3) Heterogeneous designs that combine different processor types each with complementary capabilities in a single device would be common.

These reinforced our view that developing high performance programs for these future processors would require much more than recompilation of existing applications with a special compiler. Their architectures would be so far away from the dominant single-core CPU + serial/threaded program model that major algorithmic changes would be required, necessitating substantial redesign/refactoring of code. Put in the context of scientific computing, where codes may live for decades, it’s clear that if you force change with every new hardware revision programmers won’t target your hardware.

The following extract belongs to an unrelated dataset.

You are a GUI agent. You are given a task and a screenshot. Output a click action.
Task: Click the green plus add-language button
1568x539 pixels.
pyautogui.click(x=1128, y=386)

The implication of this was that for the programmer to have any hope of developing new code that is both optimised and portable to other/future hardware, programming with the right high-level abstraction of the hardware would be critical. In other words, having a high quality set of software development tools would be more important than ever.

So, what happened next?

In 2007, NVIDIA, a company known for its PC graphics cards, released its new model, called the G80. Few people in the HPC space knew much about NVIDIA then – its products were mostly sold to gamers and architects – and so the implications of developments in the 3D graphics field had gone unremarked by most of the scientific computing world. The arrival of the G80 was, in retrospect, a rare moment of revolutionary change when an outsider enters a new field and really shakes it up. So what was so revolutionary about the G80? To understand, we need to take a trip down memory lane.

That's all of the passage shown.